ALLHAT-STUDIE: DIURETIKUM BESSER ALS NEUE ANTIHYPERTENSIVA

* Vorversion am 20.Dez. 2002 als blitz-a-t veröffentlicht

Seit über 20 Jahren beschäftigt Ärzte, Wissenschaftler und Gesundheitspolitiker die Frage, welche Hochdruckmittel als "erste Wahl" zu empfehlen sind.

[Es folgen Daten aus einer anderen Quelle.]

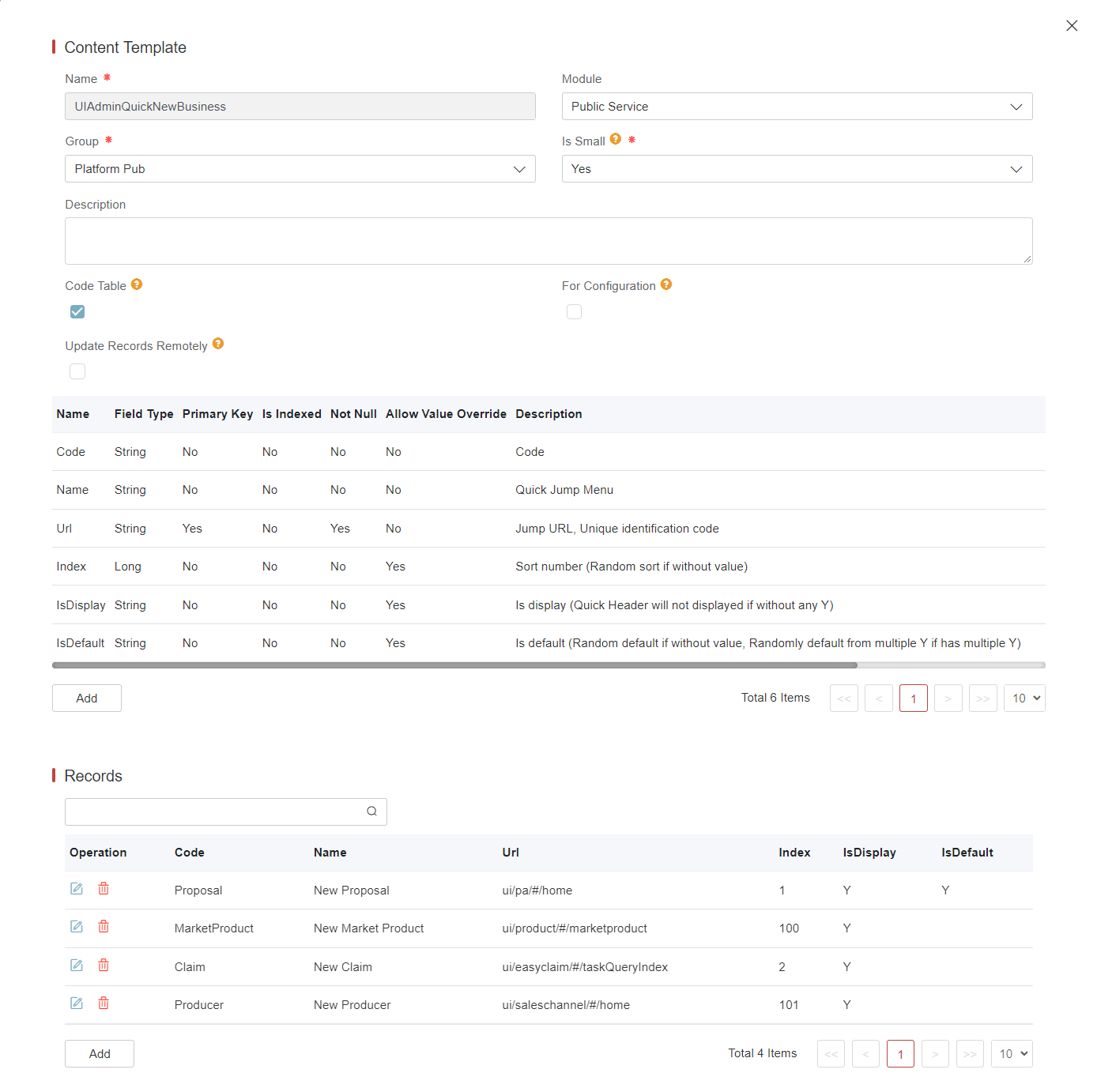Screen dimensions: 1097x1092
Task: Click Add button below Records table
Action: click(100, 1054)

Bislang wurde in neun randomisierten kontrollierten Studien einschließlich des vorzeitig beendeten ALLHAT**-Studienarms mit Doxazosin (CARDULAR u.a.)1 die Wirksamkeit konventioneller Antihypertensiva (Diuretika und Betablocker) mit der neuer blutdrucksenkender Wirkstoffe (ACE- Hemmer, Kalziumantagonisten und Alphablocker) verglichen. Die Studien waren für eindeutige Aussagen meist nicht groß genug. Eine Metaanalyse dieser Untersuchungen mit mehr als 62.000 Patienten deutet aber auf eine geringere Rate kardiovaskulärer Komplikationen unter der konventionellen Therapie hin.2 Angesichts unzureichender verlässlicher Daten und vor dem Hintergrund großer gesundheitspolitischer und marktwirtschaftlicher Bedeutung wurde eine scharfe kontroverse Debatte um das beste Antihypertensivum geführt. Nun dürfte sie durch die Ergebnisse der nach Plan abgeschlossenen ALLHAT-Studienarme3 im Wesentlichen beendet sein.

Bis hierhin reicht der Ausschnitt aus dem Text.